“Playing gave me a job, a way out of loneliness”

This is an off-camera scene. In 2020, during the filming of Deception, director Arnaud Desplechin takes a break to smoke a cigarette with Léa Seydoux, who plays the mistress of a famous writer. Suddenly, she says: “For you, who is interesting in French cinema at the moment? Which directors? » He evades with a smile: ” Full ! » But she insists, completely serious: ” Tell me ! Give me names. » Léa Seydoux is not joking.

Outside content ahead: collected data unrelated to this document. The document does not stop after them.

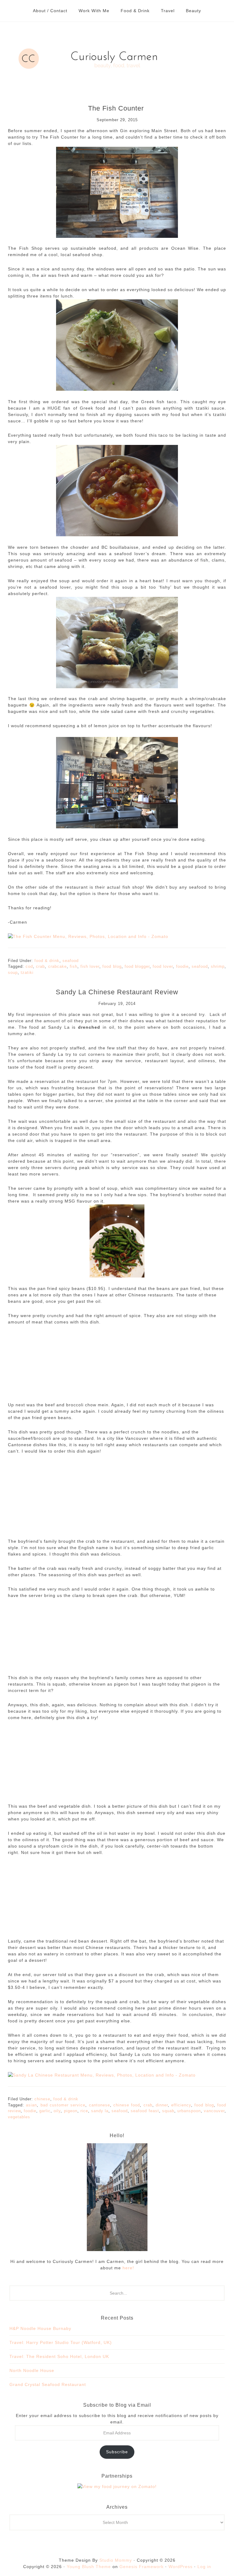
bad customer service (63, 2105)
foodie (182, 966)
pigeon (70, 2111)
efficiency (181, 2105)
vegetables (19, 2117)
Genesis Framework (141, 2566)
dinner (162, 2105)
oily (57, 2111)
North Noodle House (31, 2370)
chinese (42, 2099)
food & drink (46, 960)
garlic (45, 2111)
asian (31, 2105)
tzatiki (27, 972)
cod (29, 966)
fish (73, 966)
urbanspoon (189, 2111)
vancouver (214, 2111)
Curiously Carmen (117, 58)
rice (84, 2111)
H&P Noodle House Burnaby (40, 2328)
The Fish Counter (117, 108)
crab (40, 966)
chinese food (126, 2105)
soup (13, 972)
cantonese (99, 2105)
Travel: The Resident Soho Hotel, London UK (59, 2356)
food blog (111, 966)
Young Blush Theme (89, 2566)
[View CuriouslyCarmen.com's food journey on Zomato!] (117, 2486)
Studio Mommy (115, 2560)
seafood (70, 960)
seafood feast (145, 2111)
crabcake (57, 966)
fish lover (89, 966)
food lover (163, 966)
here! (127, 2267)
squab (168, 2111)
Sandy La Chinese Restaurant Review (117, 992)
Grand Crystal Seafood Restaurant (47, 2384)
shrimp (218, 966)
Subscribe (117, 2451)
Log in (204, 2566)
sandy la (99, 2111)
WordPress (180, 2566)
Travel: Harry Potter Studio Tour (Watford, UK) (60, 2342)
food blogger (137, 966)
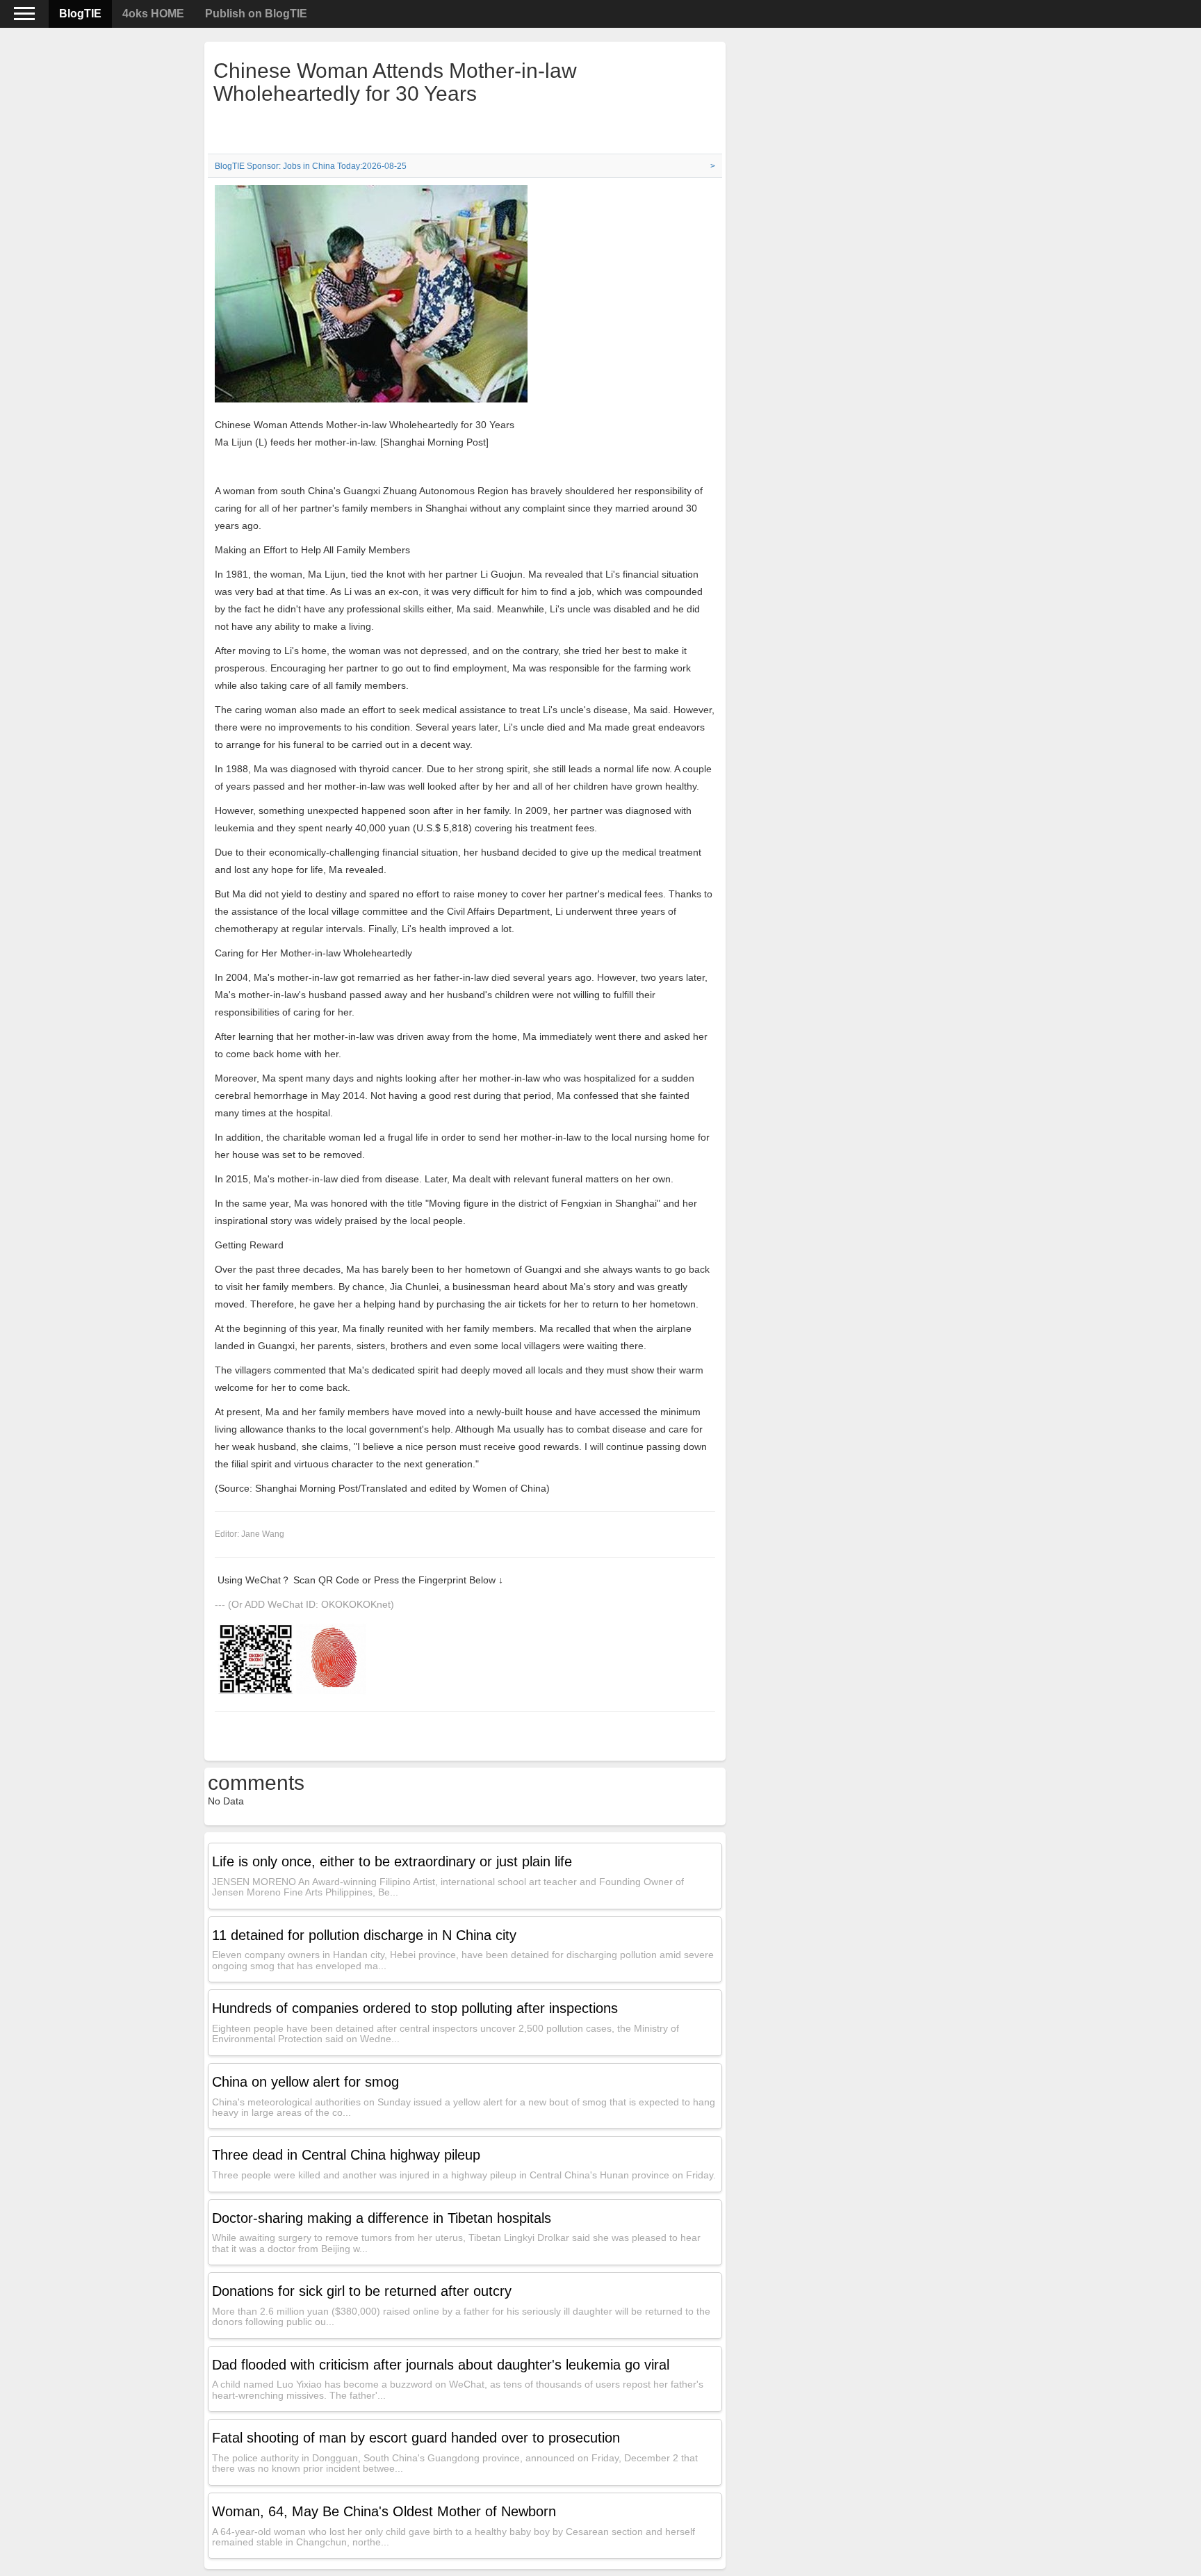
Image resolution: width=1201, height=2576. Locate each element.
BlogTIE (80, 13)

At the time, she already had around fifteen years of career and, since her beginnings, the choice of director has been a determining element – ​​a way of being part of life, the affirmation of a state of mind. , almost a philosophy. Yesterday, Léa Seydoux was chosen. Today, Léa Seydoux chooses. And the names that she snatches from Arnaud Desplechin, out of curiosity, out of appetite, out of necessity too, are so many little pebbles slipped into the bottom of a pocket that we take out at the whim of fate and with which we mark our path.

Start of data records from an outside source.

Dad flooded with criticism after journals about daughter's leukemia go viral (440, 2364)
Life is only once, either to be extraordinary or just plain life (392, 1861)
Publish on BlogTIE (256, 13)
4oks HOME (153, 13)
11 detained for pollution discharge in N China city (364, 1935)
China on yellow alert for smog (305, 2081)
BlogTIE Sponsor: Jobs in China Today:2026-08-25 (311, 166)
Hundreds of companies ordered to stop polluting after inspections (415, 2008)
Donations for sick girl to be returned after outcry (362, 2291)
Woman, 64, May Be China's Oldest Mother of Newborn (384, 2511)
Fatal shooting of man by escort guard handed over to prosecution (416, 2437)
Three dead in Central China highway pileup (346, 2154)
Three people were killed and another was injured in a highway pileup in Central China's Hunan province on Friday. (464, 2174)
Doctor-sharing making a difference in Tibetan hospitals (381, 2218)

A strange destiny: it has taken it, since it began, on both sides of the Atlantic, in a large assumed gap between the quintessence of French auteur cinema and big Hollywood productions. In this 77e Cannes Film Festival, she is on display at Second Act, by Quentin Dupieux, opening, out of competition, which is released in theaters immediately on May 14.

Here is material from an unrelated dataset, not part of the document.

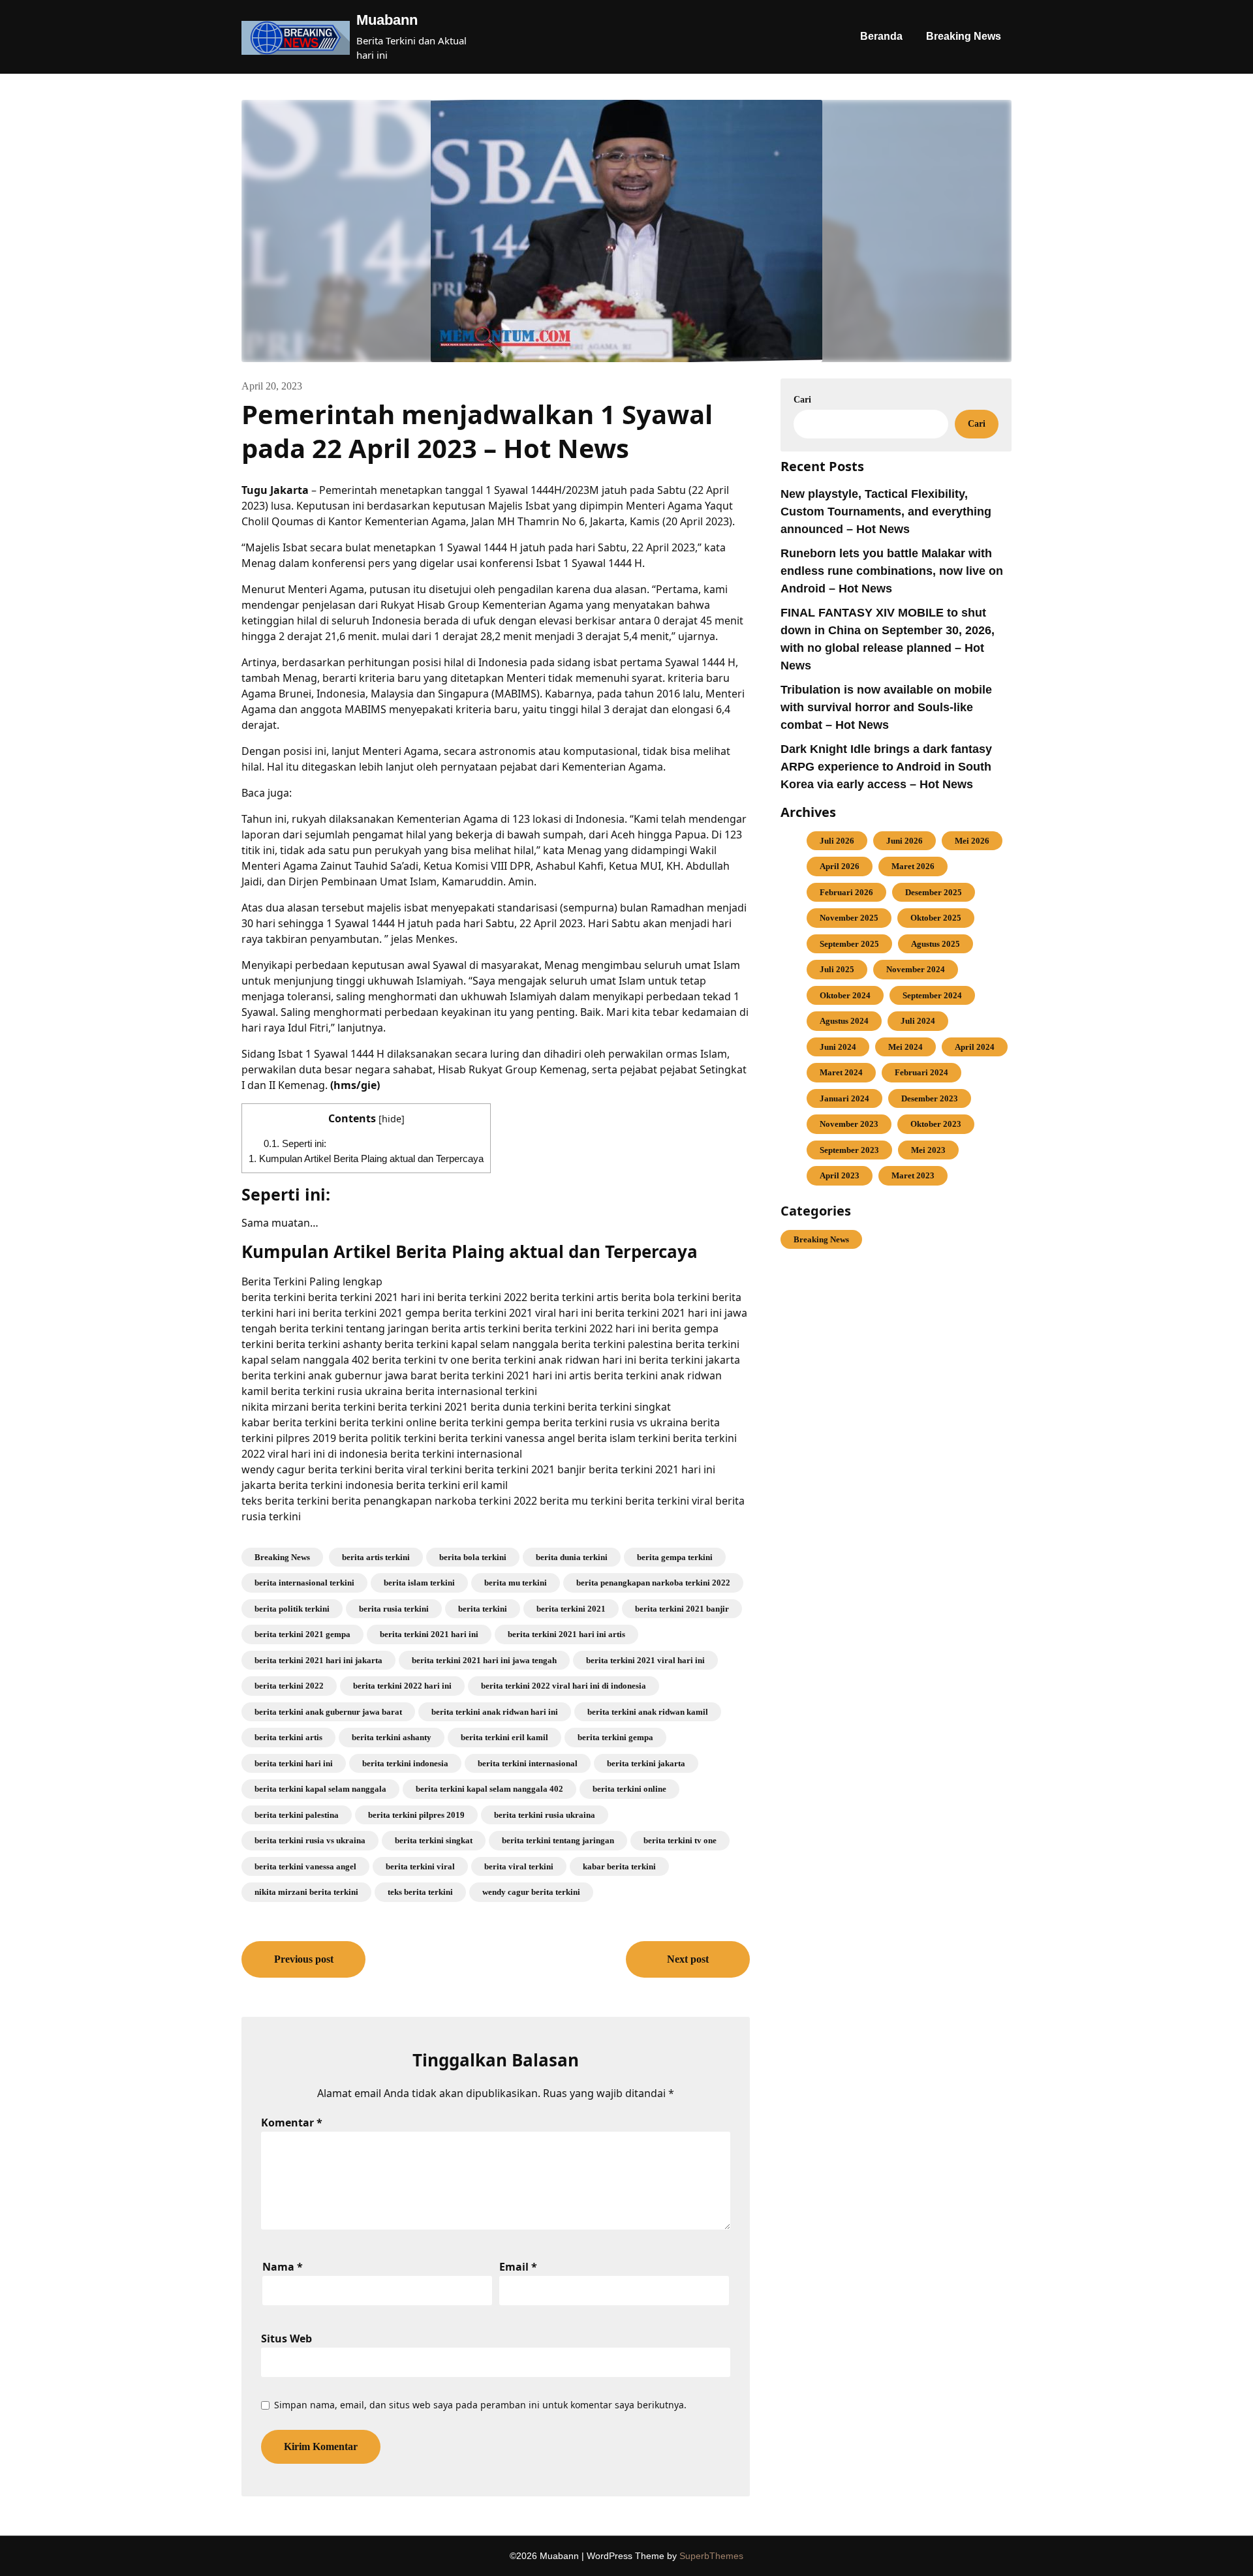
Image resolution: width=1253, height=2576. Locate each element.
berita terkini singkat (433, 1840)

French authors, American directors

In France, the list of authors with whom she has filmed is long: Arnaud Desplechin, Bertrand Bonello, Benoît Jacquot, Christophe Honoré, Mia Hansen-Løve, Abdellatif Kechiche, Rebecca Zlotowski, soon Arthur Harari and Leos Carax… American directors are not no less prestigious, from Ridley Scott to Denis Villeneuve via Quentin Tarantino, Sam Mendes, Wes Anderson or David Cronenberg, …

Funny path: it always leads further an actress who claims to have never dreamed of being one, who claims no culture as a film buff, who has always dismissed the word ” ambition ” to prefer that of ” desire “, and that none of his cinema elders inspired. Léa Seydoux threw herself into this profession at the age of 20 to try to put an end to, she says, the pain of living that had been crushing her from the inside since childhood.

Raised without being one, she tells it through interviews, by parents who were quickly divorced and very absent, from two dynasties of industrialists, the Schlumbergers by her mother and the Seydoux (at the head of Pathé and Gaumont) by her father, she bears the name but does not exude the carelessness, and her memories do not have the casual brilliance of the upper middle class. A teenage photo booth captured the melancholy of his face under a layered-peroxide cut popular at the end of the 90s. Extremely shy, almost mute, ” savage “, she sums up, showing the photo to a journalist from the YouTube channel Bling! in September 2022.